··· SOURCE EXTRACT ···

The stores' reputation for low prices and good service stole business from rival retailers including K mart and Sears. Edward A. Brennan , chairman and chief executive officer of Sears, mourned his death.

''He was a great merchant, a great leader and a great competitor,'' Brennan said.

Last month, Walton received the Presidential Medal of Freedom, the nation's highest civilian honor, from President Bush. Bush on Sunday reiterated his March 17 praise of Walton.

''Sam Walton was an American original who embodied the entrepreneurial spirit and epitomized the American dream,'' he said.

In his private life, Walton avoided most interviews and kept the common touch. He occasionally drove his pickup from his home outside the little Ozark Mountain town of Bentonville to the town square to shop for groceries and get haircuts.

··· EXCERPTED DATA ···

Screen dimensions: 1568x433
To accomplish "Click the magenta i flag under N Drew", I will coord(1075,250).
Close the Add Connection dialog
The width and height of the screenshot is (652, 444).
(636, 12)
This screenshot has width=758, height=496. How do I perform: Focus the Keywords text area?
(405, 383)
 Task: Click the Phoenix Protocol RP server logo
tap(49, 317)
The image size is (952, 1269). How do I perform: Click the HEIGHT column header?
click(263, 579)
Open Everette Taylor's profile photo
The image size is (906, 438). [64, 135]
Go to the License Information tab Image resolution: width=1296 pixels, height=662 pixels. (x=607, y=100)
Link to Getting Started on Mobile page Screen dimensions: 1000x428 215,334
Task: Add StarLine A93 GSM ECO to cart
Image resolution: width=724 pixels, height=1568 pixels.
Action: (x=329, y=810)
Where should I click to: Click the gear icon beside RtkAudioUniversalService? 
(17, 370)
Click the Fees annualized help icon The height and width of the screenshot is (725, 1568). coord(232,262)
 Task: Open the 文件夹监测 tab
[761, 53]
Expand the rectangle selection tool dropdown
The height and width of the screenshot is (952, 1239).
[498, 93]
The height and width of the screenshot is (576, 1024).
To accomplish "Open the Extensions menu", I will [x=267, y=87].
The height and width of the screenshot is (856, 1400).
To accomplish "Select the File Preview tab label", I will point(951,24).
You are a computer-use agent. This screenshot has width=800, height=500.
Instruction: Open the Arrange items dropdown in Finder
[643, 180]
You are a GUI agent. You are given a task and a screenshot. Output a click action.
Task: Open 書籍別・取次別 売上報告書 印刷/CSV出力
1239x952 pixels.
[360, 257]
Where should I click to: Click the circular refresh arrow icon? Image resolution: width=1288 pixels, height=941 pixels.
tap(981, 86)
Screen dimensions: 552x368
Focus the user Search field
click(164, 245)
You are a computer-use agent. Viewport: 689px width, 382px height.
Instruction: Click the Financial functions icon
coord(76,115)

···

* _PROBLEM A_: In the Sam Walton passage, what honor did Walton receive last month, and who presented it?
* _PROBLEM B_: Using the Sam Walton passage, explain why the stores took business from rival retailers such as K mart and Sears.
* _PROBLEM C_: Resume the Sam Walton passage after its last sentence, which ends "to shop for groceries and get haircuts."
The material placed after the Sam Walton passage comes from a different source.

* _ANSWER A_: He received the Presidential Medal of Freedom from President Bush.

* _ANSWER B_: The stores had a reputation for low prices and good service. That reputation drew business away from rivals, including K mart and Sears.

* _ANSWER C_:
When Walton was diagnosed with multiple myeloma, a form of bone cancer, he sent a memo to all the company's stores, saying he didn't want employees he called them ''associates'' to hear it from someone else.

Walton's stores were able to undercut competitors because of the company's high-tech distribution system, including bar-code scanners to track inventory as well as ring up a customers' purchases.

In addition to his wife, he is survived by three sons, S. Robson Walton and Jim Walton, both of Bentonville, Ark., and John Walton of National City, Calif; a daughter, Alice, of Lowell, Ark.; and 10 grandchildren. A private funeral was planned.